### Required action:
Skip all pictures. Write out the data below from its first line through the line that contains "Given: Close the reverse proxy rules dialog".

Data under study Start Marker

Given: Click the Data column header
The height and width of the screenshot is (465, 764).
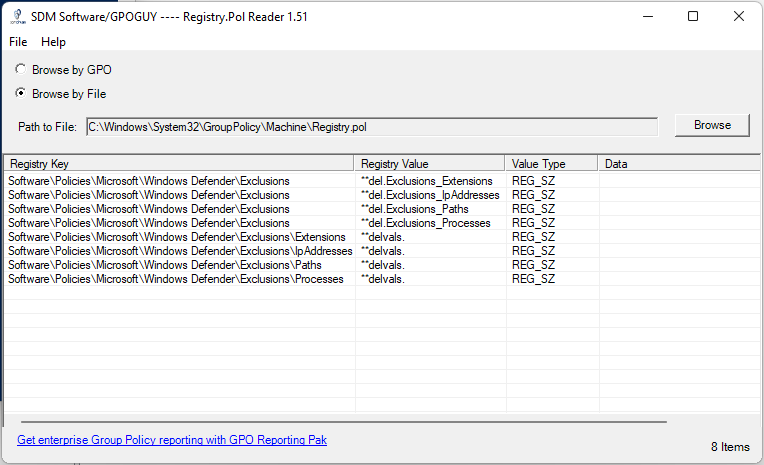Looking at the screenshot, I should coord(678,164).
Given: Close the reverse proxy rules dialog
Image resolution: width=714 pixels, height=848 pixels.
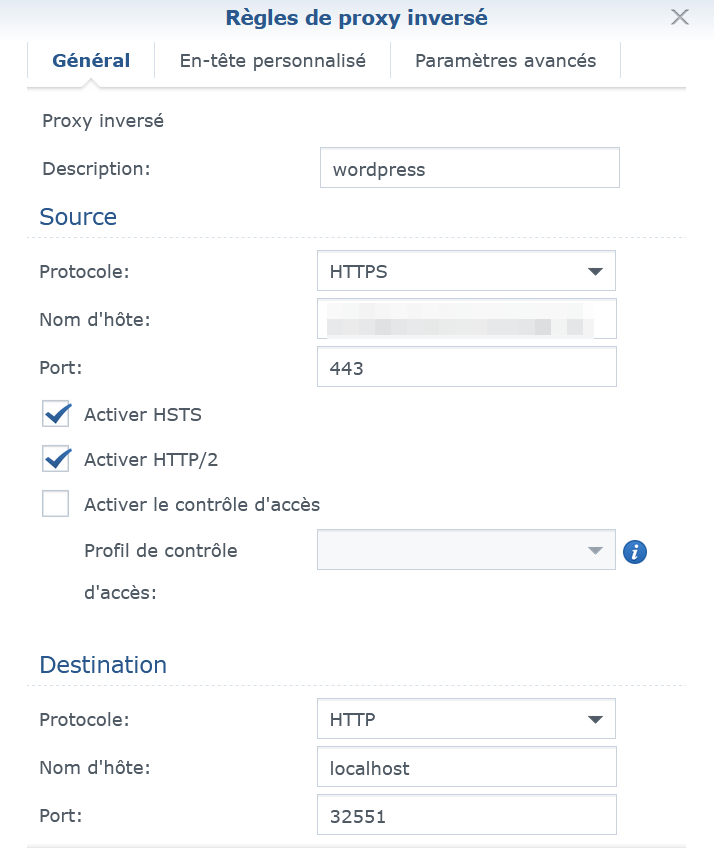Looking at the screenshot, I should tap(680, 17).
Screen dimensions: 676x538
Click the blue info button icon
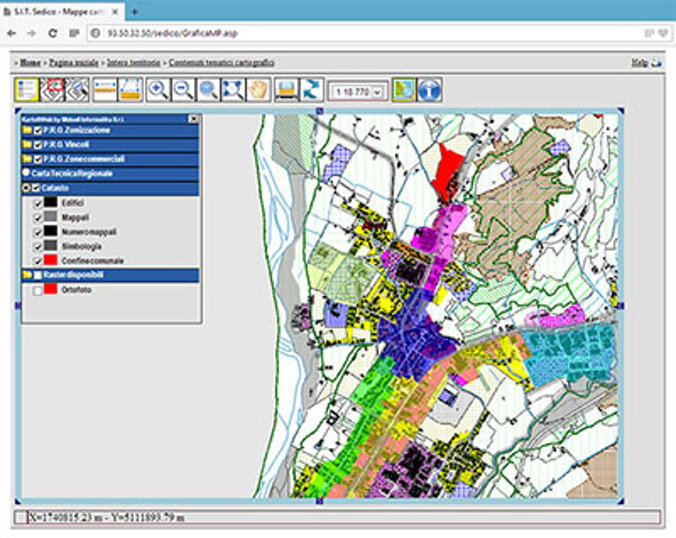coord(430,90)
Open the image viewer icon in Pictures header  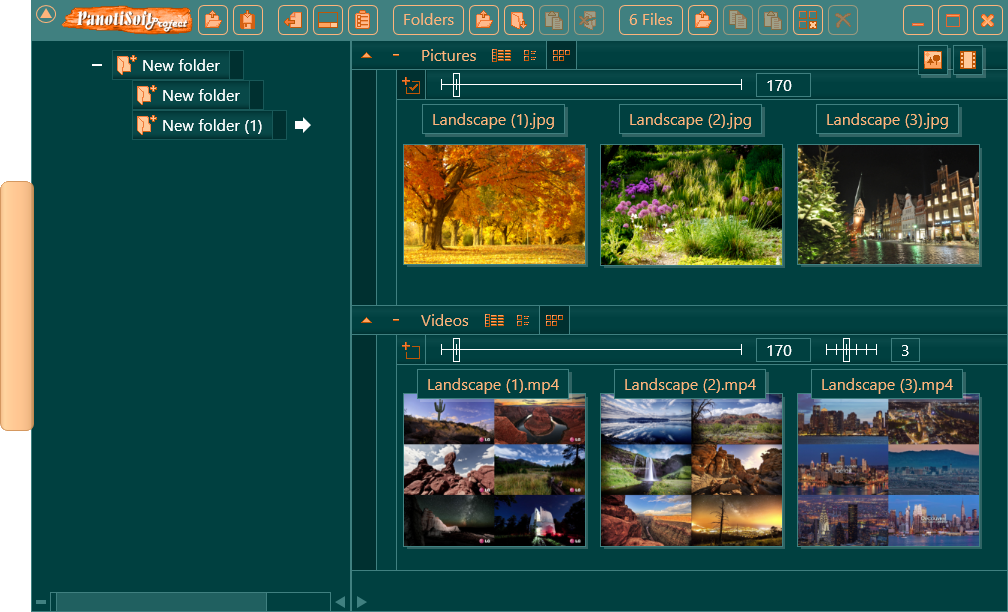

Data under study End Marker

### Answer area:
Given: Click the Data column header
The height and width of the screenshot is (465, 764).
Looking at the screenshot, I should coord(678,164).
Given: Close the reverse proxy rules dialog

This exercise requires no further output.